* [What the task requires] The answer must be the full listing, retyped exactly.

···

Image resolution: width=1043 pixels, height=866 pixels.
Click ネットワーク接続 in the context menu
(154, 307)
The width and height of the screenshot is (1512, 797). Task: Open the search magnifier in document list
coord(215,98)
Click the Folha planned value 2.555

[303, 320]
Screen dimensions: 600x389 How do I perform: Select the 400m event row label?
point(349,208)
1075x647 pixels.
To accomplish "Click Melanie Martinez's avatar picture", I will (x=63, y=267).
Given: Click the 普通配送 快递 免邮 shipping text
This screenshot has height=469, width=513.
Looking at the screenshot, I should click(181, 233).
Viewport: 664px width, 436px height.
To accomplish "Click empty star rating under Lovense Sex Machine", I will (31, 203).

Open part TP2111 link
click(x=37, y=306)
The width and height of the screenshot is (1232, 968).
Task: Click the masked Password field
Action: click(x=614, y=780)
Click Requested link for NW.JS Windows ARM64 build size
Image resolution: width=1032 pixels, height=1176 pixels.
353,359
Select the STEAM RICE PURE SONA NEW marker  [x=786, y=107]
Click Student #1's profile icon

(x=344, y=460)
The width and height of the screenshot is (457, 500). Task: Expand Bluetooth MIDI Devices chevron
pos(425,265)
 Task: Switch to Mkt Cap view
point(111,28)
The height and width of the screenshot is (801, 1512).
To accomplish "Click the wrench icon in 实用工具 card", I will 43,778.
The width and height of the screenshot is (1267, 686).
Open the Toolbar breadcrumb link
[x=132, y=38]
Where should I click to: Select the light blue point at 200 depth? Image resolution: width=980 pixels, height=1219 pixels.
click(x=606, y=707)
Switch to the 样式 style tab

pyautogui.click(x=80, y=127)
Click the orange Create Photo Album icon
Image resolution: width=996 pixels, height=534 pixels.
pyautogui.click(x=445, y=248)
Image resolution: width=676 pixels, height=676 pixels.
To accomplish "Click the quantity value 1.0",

···

* [Exercise solution]
Image resolution: width=1043 pixels, height=866 pixels.
Click ネットワーク接続 in the context menu
(154, 307)
The width and height of the screenshot is (1512, 797). Task: Open the search magnifier in document list
coord(215,98)
Click the Folha planned value 2.555

[303, 320]
Screen dimensions: 600x389 How do I perform: Select the 400m event row label?
point(349,208)
1075x647 pixels.
To accomplish "Click Melanie Martinez's avatar picture", I will (x=63, y=267).
Given: Click the 普通配送 快递 免邮 shipping text
This screenshot has height=469, width=513.
Looking at the screenshot, I should click(181, 233).
Viewport: 664px width, 436px height.
To accomplish "Click empty star rating under Lovense Sex Machine", I will (31, 203).

Open part TP2111 link
click(x=37, y=306)
The width and height of the screenshot is (1232, 968).
Task: Click the masked Password field
Action: click(x=614, y=780)
Click Requested link for NW.JS Windows ARM64 build size
Image resolution: width=1032 pixels, height=1176 pixels.
353,359
Select the STEAM RICE PURE SONA NEW marker  [x=786, y=107]
Click Student #1's profile icon

(x=344, y=460)
The width and height of the screenshot is (457, 500). Task: Expand Bluetooth MIDI Devices chevron
pos(425,265)
 Task: Switch to Mkt Cap view
point(111,28)
The height and width of the screenshot is (801, 1512).
To accomplish "Click the wrench icon in 实用工具 card", I will 43,778.
The width and height of the screenshot is (1267, 686).
Open the Toolbar breadcrumb link
[x=132, y=38]
Where should I click to: Select the light blue point at 200 depth? Image resolution: width=980 pixels, height=1219 pixels.
click(x=606, y=707)
Switch to the 样式 style tab

pyautogui.click(x=80, y=127)
Click the orange Create Photo Album icon
Image resolution: width=996 pixels, height=534 pixels.
pyautogui.click(x=445, y=248)
Image resolution: width=676 pixels, height=676 pixels.
To accomplish "Click the quantity value 1.0",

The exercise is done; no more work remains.